» **Preguntas de comprensión**:
[1] Responde las siguientes preguntas sobre el texto acerca de los golpes de efecto políticos:
(a) ¿Qué es más desmesurado mientras más grande es el problema?
(b) ¿Desde hace cuánto tiempo se encontraba el Gobierno en la inercia?
(c) ¿Cuánto tiempo bastó para que todo se enrede?
[2] ¿Puedes reproducir sin ningún cambio el tramo del texto acerca de los golpes de efecto políticos que va desde "Los actores políticos" hasta "acelera el descalabro."?
[3] ¿Qué situaciones tenía que enfrentar el Gobierno según el texto acerca de los golpes de efecto políticos? Enuméralas todas.

» **Texto para revisión**:
──────────
Los actores políticos parecen seguir teniendo una confianza casi ciega en su capacidad para solucionar los problemas con golpes de efecto. Mientras más grande es el problema, más desmesurado es el conejo que sacan del sombrero para aturdir al espectador. A veces funciona, en otras solo posterga e incluso acelera el descalabro.

Hay que reconocer, para empezar, que finalmente el Gobierno decidió salir de la inercia en la que se encontraba desde hace unos meses. Quizás porque ya no tenía otra opción, había que enfrentar la brutal ofensiva especulativa sobre el dólar, la oleada de conflictividades oportunistas, la parálisis legislativa y la desvalorización acelerada de la imagen del primer mandatario.

El anuncio de un nuevo diálogo con los empresarios, el desdoblamiento del precio de la gasolina y el lanzamiento del triple referéndum le permitieron ocupar el espacio y recobrar la iniciativa. No obstante, como ya es costumbre, bastó unas horas para que todo se enrede, mostrando lo inestable que es la política basada únicamente en lo discursivo y la consabida ineptitud comunicacional del oficialismo.
──────────
» **Datos proporcionados**:
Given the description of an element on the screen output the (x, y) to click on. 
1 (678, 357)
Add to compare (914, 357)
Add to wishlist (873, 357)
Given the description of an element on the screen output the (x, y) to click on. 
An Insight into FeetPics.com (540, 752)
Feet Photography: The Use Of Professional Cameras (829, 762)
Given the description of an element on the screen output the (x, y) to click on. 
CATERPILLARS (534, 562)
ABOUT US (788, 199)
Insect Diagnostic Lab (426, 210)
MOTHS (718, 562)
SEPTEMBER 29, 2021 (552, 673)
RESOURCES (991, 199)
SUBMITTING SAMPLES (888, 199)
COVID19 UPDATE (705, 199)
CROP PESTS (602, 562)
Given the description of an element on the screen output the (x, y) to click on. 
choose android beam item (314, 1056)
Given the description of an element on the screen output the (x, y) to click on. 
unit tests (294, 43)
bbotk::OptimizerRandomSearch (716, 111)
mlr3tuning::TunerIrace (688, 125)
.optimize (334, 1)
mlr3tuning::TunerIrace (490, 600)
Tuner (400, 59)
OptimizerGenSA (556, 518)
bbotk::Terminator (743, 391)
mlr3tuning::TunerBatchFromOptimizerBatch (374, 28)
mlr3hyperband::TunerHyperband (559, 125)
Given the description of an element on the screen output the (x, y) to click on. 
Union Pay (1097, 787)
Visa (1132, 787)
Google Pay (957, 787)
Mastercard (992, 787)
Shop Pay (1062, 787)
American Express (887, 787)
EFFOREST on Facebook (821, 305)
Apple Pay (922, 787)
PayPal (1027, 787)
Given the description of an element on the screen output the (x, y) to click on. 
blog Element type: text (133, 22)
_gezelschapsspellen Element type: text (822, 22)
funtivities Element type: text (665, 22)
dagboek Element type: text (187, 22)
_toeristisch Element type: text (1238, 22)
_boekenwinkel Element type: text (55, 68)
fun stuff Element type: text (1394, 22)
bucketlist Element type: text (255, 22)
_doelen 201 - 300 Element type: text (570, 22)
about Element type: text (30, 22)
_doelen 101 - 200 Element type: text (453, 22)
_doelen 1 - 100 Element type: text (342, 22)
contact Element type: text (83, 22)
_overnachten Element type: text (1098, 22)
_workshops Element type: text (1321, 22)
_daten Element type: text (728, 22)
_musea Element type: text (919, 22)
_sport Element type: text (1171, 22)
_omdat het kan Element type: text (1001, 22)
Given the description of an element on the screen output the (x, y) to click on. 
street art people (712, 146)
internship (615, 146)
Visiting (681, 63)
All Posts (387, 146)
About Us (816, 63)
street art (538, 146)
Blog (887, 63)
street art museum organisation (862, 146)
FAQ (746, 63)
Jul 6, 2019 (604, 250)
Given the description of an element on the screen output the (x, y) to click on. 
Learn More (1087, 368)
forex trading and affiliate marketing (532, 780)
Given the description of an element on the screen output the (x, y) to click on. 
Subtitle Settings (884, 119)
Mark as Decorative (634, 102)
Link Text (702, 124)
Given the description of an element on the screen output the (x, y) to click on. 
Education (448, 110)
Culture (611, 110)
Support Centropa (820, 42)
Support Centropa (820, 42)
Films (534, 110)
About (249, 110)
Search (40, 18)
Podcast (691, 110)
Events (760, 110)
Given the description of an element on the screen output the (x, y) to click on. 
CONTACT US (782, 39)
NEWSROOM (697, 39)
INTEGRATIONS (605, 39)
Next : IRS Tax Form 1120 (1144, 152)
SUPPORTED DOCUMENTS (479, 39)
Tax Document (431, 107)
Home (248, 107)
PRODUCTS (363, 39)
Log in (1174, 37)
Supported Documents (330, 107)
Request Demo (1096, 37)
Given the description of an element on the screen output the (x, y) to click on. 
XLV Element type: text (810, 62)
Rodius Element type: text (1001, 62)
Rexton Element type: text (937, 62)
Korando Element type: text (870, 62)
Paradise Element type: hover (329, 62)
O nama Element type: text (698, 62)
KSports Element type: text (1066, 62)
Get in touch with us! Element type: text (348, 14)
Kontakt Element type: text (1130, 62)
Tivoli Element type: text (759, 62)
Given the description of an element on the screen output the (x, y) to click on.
──────────
» **Respuestas en orden**:
[1]
(a) El conejo que sacan del sombrero para aturdir al espectador.
(b) Desde hace unos meses.
(c) Unas horas.

[2]
Los actores políticos parecen seguir teniendo una confianza casi ciega en su capacidad para solucionar los problemas con golpes de efecto. Mientras más grande es el problema, más desmesurado es el conejo que sacan del sombrero para aturdir al espectador. A veces funciona, en otras solo posterga e incluso acelera el descalabro.

[3]
- La brutal ofensiva especulativa sobre el dólar
- La oleada de conflictividades oportunistas
- La parálisis legislativa
- La desvalorización acelerada de la imagen del primer mandatario